** Opening Text for analysis block **

The Trial of the Juntas (Juicio a las Juntas) was the judicial trial of the members of the de facto military government that ruled Argentina during the dictatorship of the Proceso de Reorganización Nacional (el Proceso), which lasted from 1976 to 1983.
It is so far the only example of such a large scale procedure by a democratic government against a former dictatorial government of the same country in Latin America.

The Trial of the Juntas began on 22 April 1985, during the presidential administration of Raúl Alfonsín, the first elected government after the restoration of democracy in 1983. The main prosecutors were Julio César Strassera and his assistant Luis Moreno Ocampo (who would go on to become the first Chief Prosecutor of the International Criminal Court). The trial was presided over by a tribunal of six judges: León Arslanián, Jorge Torlasco, Ricardo Gil Lavedra, Andrés D'Alessio, Jorge Valerga Aráoz, and Guillermo Ledesma.

Those on trial were: Jorge Rafael Videla, Emilio Eduardo Massera, Roberto Eduardo Viola, Armando Lambruschini, Orlando Ramón Agosti, Omar Graffigna, Leopoldo Galtieri, Jorge Anaya and Basilio Lami Dozo. Videla, Massera, Viola, Lambruschini, and Agosti were convicted. Graffigna, Galtieri, Anaya, and Lami Dozo were acquitted.

** Closing Text for analysis block **
** Opening Exercise data block **

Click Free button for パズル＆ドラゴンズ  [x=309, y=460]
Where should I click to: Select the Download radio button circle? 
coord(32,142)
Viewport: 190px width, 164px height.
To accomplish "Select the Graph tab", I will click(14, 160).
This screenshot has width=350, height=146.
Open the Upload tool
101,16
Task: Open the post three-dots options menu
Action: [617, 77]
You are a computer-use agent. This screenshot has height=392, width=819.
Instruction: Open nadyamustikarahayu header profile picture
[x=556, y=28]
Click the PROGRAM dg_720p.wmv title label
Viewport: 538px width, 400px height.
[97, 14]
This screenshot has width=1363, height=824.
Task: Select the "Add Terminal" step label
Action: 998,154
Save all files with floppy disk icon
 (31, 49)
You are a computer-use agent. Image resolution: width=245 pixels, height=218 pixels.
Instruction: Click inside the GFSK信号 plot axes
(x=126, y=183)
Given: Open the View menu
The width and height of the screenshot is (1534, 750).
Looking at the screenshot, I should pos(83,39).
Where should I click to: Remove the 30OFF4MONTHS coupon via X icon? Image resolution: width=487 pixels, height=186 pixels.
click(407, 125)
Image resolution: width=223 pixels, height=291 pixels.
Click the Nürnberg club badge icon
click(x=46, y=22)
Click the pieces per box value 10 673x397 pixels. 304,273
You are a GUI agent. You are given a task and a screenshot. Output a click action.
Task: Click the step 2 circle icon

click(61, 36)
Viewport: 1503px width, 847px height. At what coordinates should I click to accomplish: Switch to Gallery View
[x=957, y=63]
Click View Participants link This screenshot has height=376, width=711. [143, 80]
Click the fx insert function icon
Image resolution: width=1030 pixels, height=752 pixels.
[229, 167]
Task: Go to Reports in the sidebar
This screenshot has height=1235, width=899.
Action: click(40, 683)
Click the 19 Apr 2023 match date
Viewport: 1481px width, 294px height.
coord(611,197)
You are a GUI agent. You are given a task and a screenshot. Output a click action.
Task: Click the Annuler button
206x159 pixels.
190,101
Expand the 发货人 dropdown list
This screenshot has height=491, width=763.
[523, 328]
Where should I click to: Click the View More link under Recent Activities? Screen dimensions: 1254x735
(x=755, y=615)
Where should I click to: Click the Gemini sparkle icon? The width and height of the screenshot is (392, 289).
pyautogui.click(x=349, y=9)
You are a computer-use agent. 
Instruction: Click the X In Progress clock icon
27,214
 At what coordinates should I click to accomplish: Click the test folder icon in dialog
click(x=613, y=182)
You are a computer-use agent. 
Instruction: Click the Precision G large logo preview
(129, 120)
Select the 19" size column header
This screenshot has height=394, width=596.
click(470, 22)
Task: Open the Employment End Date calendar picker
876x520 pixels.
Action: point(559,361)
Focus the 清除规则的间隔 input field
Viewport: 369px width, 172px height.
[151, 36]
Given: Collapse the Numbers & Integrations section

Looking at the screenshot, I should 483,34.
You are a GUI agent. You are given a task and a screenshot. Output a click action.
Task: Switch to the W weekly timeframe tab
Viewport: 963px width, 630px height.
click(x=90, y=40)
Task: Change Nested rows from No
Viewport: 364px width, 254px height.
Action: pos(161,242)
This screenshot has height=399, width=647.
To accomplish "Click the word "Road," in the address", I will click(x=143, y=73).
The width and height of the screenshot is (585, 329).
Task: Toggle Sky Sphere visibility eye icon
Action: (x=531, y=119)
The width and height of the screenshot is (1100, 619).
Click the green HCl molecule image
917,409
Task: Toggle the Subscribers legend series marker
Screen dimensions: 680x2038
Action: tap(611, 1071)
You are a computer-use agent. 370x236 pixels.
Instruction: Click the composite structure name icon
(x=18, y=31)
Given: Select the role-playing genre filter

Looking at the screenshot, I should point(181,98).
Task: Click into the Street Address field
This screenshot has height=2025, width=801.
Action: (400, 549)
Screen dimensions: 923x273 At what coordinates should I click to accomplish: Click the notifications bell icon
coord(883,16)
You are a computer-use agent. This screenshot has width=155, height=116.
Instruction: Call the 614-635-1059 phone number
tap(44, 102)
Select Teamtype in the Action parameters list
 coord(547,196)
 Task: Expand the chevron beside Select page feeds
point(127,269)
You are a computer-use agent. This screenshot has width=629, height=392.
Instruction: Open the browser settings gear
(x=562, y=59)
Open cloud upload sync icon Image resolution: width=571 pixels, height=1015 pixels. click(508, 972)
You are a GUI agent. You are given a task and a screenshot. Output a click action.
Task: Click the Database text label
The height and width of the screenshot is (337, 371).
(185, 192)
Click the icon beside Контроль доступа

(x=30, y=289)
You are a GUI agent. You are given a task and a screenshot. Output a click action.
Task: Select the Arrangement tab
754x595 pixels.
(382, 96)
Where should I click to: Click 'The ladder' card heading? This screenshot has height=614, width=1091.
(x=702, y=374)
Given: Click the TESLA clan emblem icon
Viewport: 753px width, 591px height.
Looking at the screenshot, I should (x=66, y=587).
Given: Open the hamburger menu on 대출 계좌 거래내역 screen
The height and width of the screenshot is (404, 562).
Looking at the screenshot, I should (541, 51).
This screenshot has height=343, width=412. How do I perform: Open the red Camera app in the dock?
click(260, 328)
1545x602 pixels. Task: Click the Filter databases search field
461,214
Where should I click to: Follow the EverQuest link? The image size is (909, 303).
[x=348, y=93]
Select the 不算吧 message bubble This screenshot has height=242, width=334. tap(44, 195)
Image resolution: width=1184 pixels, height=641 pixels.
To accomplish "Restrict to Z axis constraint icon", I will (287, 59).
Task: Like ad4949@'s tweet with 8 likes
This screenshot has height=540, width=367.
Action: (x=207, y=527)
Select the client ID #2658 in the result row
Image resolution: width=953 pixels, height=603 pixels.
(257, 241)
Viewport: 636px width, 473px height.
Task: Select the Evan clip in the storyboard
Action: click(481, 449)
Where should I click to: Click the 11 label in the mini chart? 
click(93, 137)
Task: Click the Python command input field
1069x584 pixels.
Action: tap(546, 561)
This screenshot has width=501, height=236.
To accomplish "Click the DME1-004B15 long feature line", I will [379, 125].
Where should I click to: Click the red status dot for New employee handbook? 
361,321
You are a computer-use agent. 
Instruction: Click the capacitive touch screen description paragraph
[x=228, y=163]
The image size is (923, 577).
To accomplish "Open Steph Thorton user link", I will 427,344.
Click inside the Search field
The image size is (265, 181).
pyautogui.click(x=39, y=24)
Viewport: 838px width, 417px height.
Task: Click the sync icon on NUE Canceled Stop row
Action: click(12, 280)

** Closing Exercise data block **

• Brief 1: Using the text on the Trial of the Juntas, explain in one to three sentences what sets the trial apart from other proceedings in Latin America.
• Brief 2: Write the next part of the text on the Trial of the Juntas, starting after the sentence that lists the acquitted defendants.

• Answer 1: The Trial of the Juntas is so far the only large-scale procedure in Latin America in which a democratic government tried a former dictatorial government of the same country. The accused were members of the de facto military government that ruled Argentina from 1976 to 1983.

• Answer 2:
==Background==

The dictatorship was a series of several military governments under four military juntas. The fourth junta, before calling for elections and relinquishing power to the democratic authorities, enacted a Self-Amnesty Law on April 18, 1983, as well as a secret decree that ordered the destruction of records and other evidence of their past crimes.

==Preparation==
Three days after his inauguration, on 13 December 1983, President Alfonsín signed Decree No. 158, which mandated the initiation of legal proceedings against the nine military officers of the first three juntas, but not the fourth (ruled by General Reynaldo Bignone). The National Commission on the Disappearance of Persons was established two days later to collect testimonies from thousands of witnesses, and presented 8,960 cases of forced disappearances to the president on 20 September 1984. Following the refusal of a military court to try former junta members, Alfonsín established a National Criminal Court of Appeals for the purpose on 14 October.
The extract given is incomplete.